This was claimed in the referenced link:
If $H \subseteq G$ is an admissible subgroup, i.e. $G \rightarrow G/H$ is a principal $H$ bundle.
Let $EG \rightarrow BG$ be a model universal principal bundle of $G$ (if exists).
Then $EG \times_H G\rightarrow EG/H$ is a universal principal bundle for $H$. i.e. $EG/H$ is classifying space for $H$.
This does not seem clear to me. How does the last line follow?
EDIT: It seems to me that it suffices to show
- $EG \times_H G$ is a principal $H$-bundle.
- It is weakly contractible, so we can apply theorem 7.4.
Reference: Page 17, paragraph before prop 8.3, notes by Stephen Mitchell
Since $EG$ is a free contractible $G$-space, it is a a free contractible $H$-space for any subgroup $H\leq G$. Hence the projection
$$p_H:EG\rightarrow EG/H$$
onto $H$-orbits will satisfy the properties for it to be the universal $H$-principal bundle as long as the local-triviality condition is met. This is Propositions 7.4, 7.5.
To see that it is indeed locally trivial we appeal to the single assumption. We use the bundle-isomorphisms
$$EG\cong EG\times_G G$$
and
$$EG/H\cong(EG\times_GG)/H\cong EG\times_G(G/H)$$
to see that $p_H$ is exactly the map
$$p_H:EG\times_GG\rightarrow EG\times_G(G/H).$$
Then local triviality follows from the work we did on a previous question you asked, since it is just the associated bundle to an admissible group quotient.
Edit: also see proposition 3.5.

• [Records]:
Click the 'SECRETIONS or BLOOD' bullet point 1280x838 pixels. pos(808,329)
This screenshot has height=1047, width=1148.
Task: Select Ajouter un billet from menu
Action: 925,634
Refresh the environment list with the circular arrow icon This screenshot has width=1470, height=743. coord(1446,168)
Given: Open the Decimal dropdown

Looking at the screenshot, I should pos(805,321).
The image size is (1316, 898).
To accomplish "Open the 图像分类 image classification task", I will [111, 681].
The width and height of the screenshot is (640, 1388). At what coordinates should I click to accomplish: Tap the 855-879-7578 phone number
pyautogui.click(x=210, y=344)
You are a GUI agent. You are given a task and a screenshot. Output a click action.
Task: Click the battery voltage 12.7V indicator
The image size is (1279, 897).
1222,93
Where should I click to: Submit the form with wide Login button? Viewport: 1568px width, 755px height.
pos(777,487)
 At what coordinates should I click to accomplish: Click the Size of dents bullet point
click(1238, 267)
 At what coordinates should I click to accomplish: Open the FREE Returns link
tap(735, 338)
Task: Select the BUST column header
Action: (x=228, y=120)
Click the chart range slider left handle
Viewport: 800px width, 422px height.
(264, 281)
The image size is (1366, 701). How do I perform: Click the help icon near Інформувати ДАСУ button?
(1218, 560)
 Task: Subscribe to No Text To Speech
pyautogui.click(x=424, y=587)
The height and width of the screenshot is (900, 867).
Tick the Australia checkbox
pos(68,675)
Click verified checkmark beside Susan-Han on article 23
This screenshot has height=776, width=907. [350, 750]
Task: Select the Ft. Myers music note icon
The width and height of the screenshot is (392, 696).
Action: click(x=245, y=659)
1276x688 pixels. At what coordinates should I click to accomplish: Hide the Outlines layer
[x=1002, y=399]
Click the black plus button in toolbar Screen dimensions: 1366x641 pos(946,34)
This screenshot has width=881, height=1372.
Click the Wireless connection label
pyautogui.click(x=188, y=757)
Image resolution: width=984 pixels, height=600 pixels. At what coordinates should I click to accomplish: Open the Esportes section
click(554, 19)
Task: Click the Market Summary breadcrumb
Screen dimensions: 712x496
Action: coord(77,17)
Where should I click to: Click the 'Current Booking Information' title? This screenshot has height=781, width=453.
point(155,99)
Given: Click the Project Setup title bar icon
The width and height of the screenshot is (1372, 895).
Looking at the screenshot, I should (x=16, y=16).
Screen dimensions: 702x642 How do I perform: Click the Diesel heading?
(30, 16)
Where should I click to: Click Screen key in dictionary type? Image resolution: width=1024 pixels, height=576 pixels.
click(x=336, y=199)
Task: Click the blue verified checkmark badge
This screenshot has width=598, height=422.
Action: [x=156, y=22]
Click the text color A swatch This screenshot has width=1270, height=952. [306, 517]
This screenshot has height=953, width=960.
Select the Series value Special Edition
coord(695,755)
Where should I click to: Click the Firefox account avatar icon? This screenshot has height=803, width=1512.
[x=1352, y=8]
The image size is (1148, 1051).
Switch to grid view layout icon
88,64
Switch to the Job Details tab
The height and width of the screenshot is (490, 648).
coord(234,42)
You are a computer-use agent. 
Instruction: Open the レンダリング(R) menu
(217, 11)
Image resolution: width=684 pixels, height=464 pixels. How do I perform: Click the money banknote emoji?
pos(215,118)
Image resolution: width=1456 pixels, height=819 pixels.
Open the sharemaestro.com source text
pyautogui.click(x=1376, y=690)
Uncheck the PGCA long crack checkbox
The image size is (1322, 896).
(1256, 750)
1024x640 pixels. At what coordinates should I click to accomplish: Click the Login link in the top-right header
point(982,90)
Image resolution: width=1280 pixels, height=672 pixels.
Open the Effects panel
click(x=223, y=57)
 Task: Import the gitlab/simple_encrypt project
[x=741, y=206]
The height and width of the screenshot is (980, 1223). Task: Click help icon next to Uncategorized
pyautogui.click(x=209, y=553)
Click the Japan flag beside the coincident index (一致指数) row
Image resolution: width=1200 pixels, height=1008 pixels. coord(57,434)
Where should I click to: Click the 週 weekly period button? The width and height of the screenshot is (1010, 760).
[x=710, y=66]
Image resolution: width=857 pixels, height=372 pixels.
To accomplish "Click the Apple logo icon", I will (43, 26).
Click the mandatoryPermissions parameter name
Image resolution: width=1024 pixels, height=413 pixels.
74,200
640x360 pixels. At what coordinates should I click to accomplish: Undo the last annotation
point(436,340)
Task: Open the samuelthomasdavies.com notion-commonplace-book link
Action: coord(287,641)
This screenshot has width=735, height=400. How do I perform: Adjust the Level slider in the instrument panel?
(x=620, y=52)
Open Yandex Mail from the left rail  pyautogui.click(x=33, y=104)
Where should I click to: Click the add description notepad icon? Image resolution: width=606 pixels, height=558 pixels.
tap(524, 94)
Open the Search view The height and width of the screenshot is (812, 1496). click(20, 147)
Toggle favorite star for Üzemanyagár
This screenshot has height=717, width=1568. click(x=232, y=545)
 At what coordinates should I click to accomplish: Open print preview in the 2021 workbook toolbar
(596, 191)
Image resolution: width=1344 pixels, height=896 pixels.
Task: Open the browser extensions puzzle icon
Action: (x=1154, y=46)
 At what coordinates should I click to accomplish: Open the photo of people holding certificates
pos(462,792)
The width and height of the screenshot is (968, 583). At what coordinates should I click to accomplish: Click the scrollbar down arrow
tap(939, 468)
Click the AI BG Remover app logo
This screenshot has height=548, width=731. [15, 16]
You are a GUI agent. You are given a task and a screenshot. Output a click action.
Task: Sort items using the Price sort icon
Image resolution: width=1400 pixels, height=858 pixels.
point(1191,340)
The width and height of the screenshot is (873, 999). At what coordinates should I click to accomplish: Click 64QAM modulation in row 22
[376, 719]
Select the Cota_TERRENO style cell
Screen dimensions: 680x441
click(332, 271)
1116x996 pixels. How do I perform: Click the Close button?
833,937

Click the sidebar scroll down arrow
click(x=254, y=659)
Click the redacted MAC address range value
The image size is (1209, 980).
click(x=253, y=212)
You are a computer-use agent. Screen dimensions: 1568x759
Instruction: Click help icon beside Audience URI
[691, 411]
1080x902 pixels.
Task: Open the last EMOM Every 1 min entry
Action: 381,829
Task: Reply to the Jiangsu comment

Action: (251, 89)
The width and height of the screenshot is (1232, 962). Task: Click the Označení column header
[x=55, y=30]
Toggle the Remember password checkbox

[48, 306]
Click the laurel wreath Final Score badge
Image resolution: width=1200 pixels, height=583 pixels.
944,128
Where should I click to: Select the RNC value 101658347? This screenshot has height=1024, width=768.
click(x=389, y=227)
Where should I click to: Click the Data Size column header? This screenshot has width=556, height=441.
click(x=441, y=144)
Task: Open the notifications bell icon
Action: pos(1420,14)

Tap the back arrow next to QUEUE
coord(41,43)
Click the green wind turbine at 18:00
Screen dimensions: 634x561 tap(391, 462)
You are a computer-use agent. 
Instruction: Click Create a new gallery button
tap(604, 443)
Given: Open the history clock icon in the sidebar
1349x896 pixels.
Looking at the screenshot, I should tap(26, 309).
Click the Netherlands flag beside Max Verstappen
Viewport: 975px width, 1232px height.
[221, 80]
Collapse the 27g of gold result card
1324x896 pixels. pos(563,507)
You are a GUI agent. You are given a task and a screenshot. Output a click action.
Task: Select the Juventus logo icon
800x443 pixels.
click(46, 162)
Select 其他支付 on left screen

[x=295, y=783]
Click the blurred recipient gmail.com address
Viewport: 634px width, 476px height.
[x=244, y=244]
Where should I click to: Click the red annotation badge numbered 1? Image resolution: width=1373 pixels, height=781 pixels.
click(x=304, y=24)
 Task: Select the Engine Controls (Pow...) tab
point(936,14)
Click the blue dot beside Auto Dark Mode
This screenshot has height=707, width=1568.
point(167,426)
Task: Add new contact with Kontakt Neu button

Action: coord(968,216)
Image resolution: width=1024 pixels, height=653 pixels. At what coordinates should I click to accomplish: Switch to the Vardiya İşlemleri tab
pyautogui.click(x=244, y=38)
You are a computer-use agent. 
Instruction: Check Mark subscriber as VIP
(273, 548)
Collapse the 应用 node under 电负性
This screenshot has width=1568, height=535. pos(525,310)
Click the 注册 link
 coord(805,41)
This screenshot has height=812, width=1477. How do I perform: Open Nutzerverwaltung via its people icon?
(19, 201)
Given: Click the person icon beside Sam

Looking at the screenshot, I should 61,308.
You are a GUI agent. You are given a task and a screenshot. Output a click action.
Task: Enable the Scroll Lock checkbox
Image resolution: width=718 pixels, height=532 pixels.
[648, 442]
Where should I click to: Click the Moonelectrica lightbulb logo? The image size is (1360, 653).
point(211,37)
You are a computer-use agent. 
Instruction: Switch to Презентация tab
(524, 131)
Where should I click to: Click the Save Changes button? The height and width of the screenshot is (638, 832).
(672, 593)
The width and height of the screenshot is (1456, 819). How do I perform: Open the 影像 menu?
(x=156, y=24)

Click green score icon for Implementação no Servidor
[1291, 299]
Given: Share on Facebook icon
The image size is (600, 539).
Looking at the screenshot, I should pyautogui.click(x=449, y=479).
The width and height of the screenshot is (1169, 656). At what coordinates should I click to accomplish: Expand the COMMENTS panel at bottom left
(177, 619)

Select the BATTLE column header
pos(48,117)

• [Task goal]: In the thread on classifying spaces for subgroups, which condition does the reply say must still be met for the projection onto $H$-orbits to be the universal $H$-principal bundle? The data play no part in this task.

• [Completed task]: The local-triviality condition.